[The problem]
Pick out every line of the items below that contains the string "UNIP", matching case exactly, and copy each such line.

Entries on finding words and elements
-- START --
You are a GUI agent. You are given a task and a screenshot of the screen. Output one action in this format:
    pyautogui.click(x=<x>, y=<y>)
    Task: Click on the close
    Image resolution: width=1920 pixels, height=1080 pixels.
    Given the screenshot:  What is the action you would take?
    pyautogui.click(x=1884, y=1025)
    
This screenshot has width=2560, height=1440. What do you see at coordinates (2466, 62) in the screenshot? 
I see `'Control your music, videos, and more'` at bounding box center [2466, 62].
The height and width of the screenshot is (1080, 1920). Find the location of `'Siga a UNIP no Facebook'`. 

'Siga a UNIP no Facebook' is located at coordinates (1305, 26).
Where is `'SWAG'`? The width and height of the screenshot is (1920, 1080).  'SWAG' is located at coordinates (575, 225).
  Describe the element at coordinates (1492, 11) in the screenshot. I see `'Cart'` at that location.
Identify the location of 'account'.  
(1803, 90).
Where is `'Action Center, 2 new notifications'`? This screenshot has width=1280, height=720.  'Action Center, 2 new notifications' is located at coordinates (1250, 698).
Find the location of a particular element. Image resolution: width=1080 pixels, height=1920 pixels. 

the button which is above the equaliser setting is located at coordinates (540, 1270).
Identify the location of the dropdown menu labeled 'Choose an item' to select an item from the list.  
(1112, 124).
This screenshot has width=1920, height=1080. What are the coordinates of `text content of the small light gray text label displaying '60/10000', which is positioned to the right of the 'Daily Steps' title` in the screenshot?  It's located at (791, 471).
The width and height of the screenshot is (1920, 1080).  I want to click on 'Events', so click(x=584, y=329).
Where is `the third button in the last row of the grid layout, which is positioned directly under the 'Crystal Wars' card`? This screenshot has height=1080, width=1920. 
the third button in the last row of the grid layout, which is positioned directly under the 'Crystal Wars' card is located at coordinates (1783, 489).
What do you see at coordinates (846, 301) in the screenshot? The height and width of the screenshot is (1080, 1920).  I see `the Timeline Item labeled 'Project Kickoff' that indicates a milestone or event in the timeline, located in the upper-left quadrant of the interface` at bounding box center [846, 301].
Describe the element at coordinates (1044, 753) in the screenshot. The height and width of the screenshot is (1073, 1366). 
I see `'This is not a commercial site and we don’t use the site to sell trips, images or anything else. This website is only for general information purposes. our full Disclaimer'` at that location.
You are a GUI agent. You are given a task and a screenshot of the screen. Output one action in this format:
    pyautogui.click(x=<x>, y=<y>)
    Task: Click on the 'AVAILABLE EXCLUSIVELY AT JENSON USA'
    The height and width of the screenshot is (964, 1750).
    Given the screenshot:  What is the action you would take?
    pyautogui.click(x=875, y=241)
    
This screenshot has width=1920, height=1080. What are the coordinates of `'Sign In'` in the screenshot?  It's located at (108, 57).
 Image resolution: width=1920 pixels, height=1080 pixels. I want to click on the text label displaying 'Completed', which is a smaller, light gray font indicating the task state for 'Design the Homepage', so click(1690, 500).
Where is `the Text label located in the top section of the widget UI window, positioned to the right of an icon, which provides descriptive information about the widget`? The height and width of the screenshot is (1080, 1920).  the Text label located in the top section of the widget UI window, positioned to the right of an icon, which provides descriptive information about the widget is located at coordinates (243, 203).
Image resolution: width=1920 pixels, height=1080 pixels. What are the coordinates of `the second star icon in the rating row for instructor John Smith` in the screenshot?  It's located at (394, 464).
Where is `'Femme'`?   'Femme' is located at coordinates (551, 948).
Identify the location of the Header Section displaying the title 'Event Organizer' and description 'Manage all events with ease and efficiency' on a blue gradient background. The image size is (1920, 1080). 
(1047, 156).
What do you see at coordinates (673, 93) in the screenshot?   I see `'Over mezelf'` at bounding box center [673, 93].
-- END --
[Answer for the task]
The height and width of the screenshot is (1080, 1920). Find the location of `'Siga a UNIP no Facebook'`. 
'Siga a UNIP no Facebook' is located at coordinates (1305, 26).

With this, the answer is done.